I’m documenting my GPU programming journey through this blog post. I do not have a nvidia gpu, but I do however have apple m2. The concepts are similar irresepective of the manufacturer.

Grid, Threadblocks, Warps

  • Given a grid, which can be 1D, 2D or 3D, for example, a matrix or an image, it is subdivided into (thread)blocks of size n, which is further subdivided into groups of 32.
  • We can think of a 2D matrix, lets say 4096x4096, as a grid of 4096x4096 threads. This grid is divided into blocks of size n, lets say 1024 (32 width-wise, 32-height wise, 1 depth-wise). The 32x32x1 blocks are further divided into 1D group of size 32 called warps. So in this case, there are 32 warps for this block.
  • The number 1024 and 32 are not choosen at random, altough it varies from architecture to architure, it is genereally 1024 and 32.
  • All threads in a warp have consecutive thread ID value.

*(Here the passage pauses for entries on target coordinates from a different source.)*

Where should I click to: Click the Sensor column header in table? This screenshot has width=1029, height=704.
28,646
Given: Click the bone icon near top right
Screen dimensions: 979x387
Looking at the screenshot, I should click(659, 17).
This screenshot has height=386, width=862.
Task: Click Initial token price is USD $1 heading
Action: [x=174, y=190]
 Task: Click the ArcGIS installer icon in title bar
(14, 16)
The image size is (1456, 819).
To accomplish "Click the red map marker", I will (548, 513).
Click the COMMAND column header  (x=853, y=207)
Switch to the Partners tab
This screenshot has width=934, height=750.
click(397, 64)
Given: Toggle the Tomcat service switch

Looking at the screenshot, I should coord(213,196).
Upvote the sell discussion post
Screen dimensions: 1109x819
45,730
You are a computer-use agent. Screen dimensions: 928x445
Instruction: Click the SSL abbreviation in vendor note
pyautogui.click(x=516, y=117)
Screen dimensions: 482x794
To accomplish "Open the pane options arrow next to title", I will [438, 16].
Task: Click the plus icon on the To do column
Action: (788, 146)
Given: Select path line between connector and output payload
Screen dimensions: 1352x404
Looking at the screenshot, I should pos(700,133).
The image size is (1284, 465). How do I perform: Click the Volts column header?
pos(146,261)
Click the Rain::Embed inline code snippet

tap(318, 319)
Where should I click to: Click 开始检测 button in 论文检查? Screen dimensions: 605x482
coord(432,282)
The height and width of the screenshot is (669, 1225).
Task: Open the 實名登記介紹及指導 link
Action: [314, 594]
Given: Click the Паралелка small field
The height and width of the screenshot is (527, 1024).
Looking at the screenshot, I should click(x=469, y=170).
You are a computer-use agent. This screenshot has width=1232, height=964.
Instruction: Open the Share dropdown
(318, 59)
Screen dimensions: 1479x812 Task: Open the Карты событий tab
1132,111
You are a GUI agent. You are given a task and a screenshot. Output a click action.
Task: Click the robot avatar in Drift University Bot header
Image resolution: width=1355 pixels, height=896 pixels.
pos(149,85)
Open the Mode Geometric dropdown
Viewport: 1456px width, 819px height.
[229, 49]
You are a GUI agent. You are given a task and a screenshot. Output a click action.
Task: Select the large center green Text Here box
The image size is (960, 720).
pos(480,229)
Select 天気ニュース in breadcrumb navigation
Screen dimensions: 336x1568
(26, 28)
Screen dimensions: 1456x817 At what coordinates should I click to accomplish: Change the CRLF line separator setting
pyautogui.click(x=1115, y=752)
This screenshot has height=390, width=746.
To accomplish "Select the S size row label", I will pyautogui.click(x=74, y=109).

Streaming Multiprocessor (SM)

  • These links should give sufficient information to start with
    • https://modal.com/gpu-glossary/device-hardware/streaming-multiprocessor
    • https://stevengong.co/notes/Streaming-Multiprocessor
    • https://docs.nvidia.com/cuda/pdf/CUDA_C_Programming_Guide.pdf
    • Programming Massively Parallel Processors: A Hands-on Approach book
  • Basically, it is the heart of the GPU that consists of cores (CUDA Cores / Streaming Processor (SP)) which execute the instructions in parallel.
  • Every thread in a block is guarenteed to run on the same SM.
  • For example, on the A100 GPU, there are 108 SM’s with 64 cores each, totalling to 6912 cores on the entire GPU. The SM is organized into 4 processing blocks. So, at any given time 4 warps are running simultaneously in 1 SM.

Single Instruction Multiple Data (SIMT) Architecture

  • A SM follows SIMT model, which means at any instant in time, one instruction is fetched and executed by all threads in the warp.
  • These threads apply the same instruction to different portions of the data.